There are now new ethical issues arising in different areas; eg, in the rapidly expanding area of palliative care, reproductive biology, gene therapy, genetic engineering, etc. The future direction of clinical ethics will be shaped by the sociocultural forces, medical technology revolution, growing concept of patient autonomy, and litigious spirit of the time. Areas in which clinical ethics will play an important role in the future include biomedical technology research, especially related to genetic engineering, reproductive biology, and gene therapy; development and maturation of the professional discipline; resource allocation for health policy planning, finances, and human resources; goals; priority setting; public education about patients' rights and responsibility; concepts of biomedical ethics to avoid ethical conflicts, confusion, and misunderstanding between patients and physicians; and remodeling of the physician-patient relationships with a gradual shift from traditional paternalism to a patient-centered model.

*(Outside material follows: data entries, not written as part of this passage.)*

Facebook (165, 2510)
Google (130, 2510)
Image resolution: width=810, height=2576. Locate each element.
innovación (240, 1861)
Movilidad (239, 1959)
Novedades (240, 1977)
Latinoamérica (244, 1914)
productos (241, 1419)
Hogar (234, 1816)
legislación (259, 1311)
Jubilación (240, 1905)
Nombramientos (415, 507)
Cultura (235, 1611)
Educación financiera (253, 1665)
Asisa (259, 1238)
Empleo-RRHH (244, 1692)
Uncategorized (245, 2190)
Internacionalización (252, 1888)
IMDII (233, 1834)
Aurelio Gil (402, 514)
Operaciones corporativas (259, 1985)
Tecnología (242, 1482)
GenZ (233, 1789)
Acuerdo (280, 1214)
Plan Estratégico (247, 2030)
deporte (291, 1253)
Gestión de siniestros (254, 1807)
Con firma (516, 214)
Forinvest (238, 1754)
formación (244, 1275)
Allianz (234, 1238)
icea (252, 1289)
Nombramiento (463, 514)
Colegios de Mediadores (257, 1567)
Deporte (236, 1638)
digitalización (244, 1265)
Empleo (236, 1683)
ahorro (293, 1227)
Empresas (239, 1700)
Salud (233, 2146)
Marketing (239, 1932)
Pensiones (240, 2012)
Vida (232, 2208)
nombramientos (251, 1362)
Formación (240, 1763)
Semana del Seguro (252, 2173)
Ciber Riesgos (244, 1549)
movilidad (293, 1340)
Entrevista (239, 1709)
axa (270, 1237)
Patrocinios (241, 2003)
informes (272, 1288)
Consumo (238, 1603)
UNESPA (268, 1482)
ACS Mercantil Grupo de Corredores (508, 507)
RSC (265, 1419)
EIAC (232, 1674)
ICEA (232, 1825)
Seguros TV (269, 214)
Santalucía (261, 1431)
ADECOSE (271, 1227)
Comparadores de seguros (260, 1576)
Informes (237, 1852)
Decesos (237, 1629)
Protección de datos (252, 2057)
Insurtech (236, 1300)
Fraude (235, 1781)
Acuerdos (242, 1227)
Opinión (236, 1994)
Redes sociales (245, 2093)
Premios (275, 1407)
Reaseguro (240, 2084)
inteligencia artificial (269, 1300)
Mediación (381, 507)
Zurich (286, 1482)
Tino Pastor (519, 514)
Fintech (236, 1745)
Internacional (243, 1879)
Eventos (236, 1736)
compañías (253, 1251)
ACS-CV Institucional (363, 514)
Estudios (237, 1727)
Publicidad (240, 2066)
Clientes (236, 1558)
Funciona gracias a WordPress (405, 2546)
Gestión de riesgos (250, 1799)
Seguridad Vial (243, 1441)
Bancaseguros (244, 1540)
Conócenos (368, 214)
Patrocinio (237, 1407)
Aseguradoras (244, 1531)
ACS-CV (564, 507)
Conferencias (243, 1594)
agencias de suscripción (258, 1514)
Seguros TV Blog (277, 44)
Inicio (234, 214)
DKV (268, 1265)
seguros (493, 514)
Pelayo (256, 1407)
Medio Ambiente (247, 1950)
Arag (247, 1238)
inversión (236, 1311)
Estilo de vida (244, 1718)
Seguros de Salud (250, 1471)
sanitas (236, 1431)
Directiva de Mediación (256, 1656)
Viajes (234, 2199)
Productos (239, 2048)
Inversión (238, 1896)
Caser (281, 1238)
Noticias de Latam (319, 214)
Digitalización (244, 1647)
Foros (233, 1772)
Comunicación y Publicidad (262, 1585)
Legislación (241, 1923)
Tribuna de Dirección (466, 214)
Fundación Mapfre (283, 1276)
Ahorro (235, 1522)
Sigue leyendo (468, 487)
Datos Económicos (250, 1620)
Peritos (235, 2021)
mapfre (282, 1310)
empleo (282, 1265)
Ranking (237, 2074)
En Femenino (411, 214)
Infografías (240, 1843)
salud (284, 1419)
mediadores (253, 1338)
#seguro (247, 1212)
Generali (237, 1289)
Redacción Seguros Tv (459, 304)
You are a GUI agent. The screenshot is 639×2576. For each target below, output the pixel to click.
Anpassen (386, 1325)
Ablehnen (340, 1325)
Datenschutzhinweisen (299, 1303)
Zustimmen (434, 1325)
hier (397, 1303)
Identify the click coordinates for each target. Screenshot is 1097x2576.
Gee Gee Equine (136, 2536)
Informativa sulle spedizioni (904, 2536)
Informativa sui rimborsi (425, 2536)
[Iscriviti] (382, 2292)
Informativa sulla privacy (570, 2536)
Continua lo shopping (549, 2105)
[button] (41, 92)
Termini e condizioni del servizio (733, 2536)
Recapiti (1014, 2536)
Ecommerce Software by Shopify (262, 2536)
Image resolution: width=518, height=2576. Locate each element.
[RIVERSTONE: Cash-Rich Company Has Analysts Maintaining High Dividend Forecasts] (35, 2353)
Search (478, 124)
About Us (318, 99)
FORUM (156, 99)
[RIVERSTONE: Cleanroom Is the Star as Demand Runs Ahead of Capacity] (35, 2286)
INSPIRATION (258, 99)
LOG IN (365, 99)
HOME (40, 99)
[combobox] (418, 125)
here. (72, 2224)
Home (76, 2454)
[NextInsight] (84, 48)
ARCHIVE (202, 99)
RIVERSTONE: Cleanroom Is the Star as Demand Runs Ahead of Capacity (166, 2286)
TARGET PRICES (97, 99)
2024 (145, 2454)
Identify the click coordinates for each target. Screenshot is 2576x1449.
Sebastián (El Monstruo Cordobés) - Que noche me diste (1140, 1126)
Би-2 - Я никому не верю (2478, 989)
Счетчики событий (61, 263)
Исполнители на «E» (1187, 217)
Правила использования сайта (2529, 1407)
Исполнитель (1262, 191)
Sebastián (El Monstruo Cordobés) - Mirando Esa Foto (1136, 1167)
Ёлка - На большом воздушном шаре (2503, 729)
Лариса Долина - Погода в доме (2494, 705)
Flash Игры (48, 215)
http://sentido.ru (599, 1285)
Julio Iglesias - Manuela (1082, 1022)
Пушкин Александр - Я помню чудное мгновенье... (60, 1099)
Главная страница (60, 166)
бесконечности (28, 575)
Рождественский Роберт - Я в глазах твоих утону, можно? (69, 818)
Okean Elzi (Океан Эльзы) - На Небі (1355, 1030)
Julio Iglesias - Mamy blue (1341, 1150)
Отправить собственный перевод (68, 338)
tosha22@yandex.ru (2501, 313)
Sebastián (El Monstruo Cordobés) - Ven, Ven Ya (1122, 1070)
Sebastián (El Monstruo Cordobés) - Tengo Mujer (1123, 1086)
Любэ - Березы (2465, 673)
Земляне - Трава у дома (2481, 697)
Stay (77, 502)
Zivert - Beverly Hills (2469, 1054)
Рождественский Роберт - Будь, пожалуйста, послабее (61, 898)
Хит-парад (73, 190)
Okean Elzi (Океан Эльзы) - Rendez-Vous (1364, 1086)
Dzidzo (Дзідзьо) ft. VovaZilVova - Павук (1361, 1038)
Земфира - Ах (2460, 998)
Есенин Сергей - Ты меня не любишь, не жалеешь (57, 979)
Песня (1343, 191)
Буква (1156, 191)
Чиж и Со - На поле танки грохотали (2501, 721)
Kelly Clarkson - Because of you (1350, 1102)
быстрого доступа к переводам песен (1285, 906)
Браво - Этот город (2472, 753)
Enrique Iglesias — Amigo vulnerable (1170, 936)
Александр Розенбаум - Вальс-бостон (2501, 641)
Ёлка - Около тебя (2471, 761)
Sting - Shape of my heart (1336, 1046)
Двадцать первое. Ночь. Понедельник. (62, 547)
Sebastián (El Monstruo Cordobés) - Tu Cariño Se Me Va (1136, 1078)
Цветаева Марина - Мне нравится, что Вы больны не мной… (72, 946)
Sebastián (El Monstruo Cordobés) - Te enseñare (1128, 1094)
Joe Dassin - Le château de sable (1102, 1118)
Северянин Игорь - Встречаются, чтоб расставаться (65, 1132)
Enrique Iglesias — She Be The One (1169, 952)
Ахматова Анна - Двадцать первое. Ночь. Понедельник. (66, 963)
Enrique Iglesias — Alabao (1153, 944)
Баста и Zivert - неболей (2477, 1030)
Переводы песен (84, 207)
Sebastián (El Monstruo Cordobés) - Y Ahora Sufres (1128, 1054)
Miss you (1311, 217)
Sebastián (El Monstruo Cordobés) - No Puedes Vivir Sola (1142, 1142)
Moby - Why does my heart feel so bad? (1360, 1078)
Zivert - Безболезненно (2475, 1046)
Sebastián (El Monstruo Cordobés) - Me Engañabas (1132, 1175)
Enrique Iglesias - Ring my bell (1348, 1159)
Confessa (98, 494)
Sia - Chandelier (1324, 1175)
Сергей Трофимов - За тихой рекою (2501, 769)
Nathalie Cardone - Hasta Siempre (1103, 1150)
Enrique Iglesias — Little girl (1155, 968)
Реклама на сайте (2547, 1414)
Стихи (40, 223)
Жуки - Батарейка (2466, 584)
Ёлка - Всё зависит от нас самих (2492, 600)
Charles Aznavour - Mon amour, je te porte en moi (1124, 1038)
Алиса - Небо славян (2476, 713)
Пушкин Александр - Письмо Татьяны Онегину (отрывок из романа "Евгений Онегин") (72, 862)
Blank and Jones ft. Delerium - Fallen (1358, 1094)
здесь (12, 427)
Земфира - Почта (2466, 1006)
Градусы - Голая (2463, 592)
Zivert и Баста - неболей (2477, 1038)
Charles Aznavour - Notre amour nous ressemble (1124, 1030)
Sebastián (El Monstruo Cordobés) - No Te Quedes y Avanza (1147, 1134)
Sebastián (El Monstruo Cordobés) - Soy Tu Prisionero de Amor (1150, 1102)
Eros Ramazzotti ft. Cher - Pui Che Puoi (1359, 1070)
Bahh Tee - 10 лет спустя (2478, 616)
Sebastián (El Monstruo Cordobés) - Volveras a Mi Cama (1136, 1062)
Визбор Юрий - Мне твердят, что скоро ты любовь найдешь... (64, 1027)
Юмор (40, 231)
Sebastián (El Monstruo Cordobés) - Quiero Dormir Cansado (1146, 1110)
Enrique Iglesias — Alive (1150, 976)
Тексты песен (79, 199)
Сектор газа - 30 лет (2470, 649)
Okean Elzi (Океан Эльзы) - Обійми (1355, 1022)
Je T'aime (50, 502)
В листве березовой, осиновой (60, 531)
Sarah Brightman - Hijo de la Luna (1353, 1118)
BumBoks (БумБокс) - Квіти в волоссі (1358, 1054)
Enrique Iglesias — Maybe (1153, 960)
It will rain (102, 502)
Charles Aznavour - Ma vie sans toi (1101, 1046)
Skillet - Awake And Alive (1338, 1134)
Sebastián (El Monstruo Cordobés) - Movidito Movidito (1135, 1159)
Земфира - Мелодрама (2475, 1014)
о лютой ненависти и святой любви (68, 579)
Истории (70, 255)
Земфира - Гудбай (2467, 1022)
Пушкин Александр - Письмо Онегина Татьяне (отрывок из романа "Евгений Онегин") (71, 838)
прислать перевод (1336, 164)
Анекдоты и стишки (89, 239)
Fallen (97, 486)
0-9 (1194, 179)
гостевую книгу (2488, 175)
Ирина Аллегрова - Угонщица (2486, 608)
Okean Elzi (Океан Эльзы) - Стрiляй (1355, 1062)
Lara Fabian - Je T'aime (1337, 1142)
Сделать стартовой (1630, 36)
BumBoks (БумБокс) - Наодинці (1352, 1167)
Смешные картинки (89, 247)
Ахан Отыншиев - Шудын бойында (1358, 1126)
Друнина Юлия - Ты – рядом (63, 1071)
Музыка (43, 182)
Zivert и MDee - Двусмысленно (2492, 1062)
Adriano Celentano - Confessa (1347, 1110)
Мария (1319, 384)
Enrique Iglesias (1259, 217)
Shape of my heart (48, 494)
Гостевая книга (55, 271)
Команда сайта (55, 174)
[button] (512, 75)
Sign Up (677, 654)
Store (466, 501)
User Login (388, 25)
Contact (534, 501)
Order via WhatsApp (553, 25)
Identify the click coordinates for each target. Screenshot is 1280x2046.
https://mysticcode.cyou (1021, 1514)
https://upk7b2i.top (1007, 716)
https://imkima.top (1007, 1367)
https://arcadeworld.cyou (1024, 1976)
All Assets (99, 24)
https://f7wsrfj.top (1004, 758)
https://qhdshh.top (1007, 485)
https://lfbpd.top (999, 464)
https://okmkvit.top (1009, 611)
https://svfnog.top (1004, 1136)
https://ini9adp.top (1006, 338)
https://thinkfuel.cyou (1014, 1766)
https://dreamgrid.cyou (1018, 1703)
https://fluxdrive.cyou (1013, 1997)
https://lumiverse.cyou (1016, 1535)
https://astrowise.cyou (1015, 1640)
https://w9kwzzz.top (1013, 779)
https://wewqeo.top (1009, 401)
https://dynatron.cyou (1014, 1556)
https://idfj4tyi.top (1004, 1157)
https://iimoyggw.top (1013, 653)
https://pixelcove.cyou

Biomedical ethics has focused largely on the individual patient in an acute medical episode. In the future, it must also take on the perspective of preventive and public health medicine. Strategies for public education must be developed. It must provide data and analyses on which public policy can be based, and provide mechanisms for public participation. Preventing ethical conflict, confusion, and misunderstanding is similar to preventing or containing chronic illnesses. Preventive ethics is less expensive, more effective, and less traumatic emotionally than litigation or misunderstanding between physicians, patients, and families.37
(A similar version of this article was published in the Annals of the College of Surgeons of Hong Kong in May 1998.)